The Tokenize tab segments the baseline into sentences and words. You can segment by hand, clicking between characters to split and dragging across words to merge, or run a tokenizer, either the built-in rule-based splitter or a tokenization service (see Services). A project can mark certain tokens as ignored, usually punctuation, so they carry no word-level annotation and do not host morphemes.

3.5. Analyze

The Analyze tab is the workspace where interlinearization happens. It shows each sentence with its words, the morphemes under each word, and a row for every annotation field. What you can do here:

  • Segment morphemes: break each word into morphemes and edit their forms.

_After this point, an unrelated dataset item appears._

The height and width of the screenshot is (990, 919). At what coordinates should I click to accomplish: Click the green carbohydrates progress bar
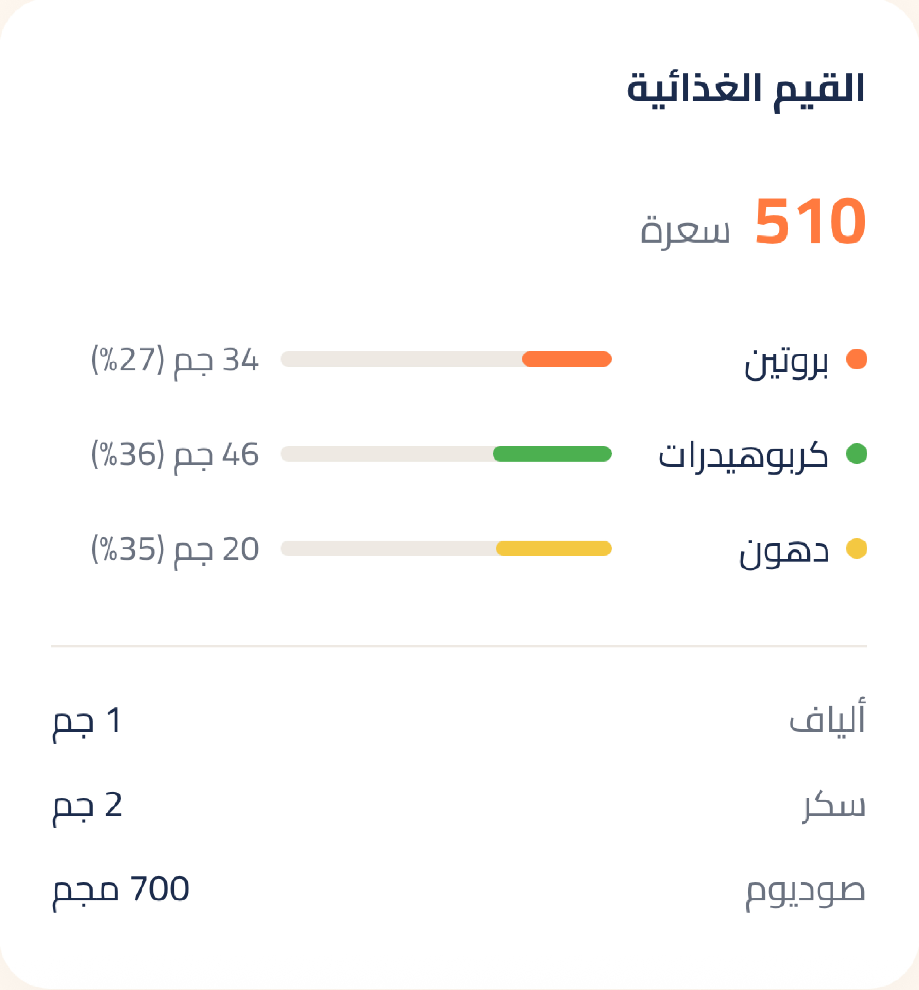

  • Gloss and annotate: fill the gloss and any other word-scope or morpheme-scope fields your project defines. The editor offers faint guesses, for example a gloss it has seen before for the same form, that you can accept or override.

  • Link vocabulary: connect a word or morpheme to a shared lexicon entry for consistency, by hand or in bulk (see Vocabularies).

  • Fill sentence fields: record the free translation, the speaker, and other sentence-scope values on each sentence’s row.

  • Copy as IGT: copy a formatted version of a sentence to the clipboard for pasting into a paper or a message, as aligned plain text, tab-separated text, LaTeX (gb4e or ExPex), or leipzig.js HTML.

Plaid IGT also tracks where each value came from. A machine-made value, such as an unconfirmed guess or an auto-made vocabulary link, shows in violet italic to mark it unverified. Anything you type shows plain, and editing a machine value confirms it. Hover over an annotation to reveal text indicating its provenance. The exact editing gestures are collected under Keyboard Shortcuts.

4. Vocabularies

A vocabulary is a shared lexicon, a list of entries (words or morphemes) that carry their own fields, such as a gloss or a part of speech. A vocabulary lives outside any single project. A project links to one or more of them, and while you analyze you connect a word or morpheme to an entry, by hand with + link or in bulk with Auto-link.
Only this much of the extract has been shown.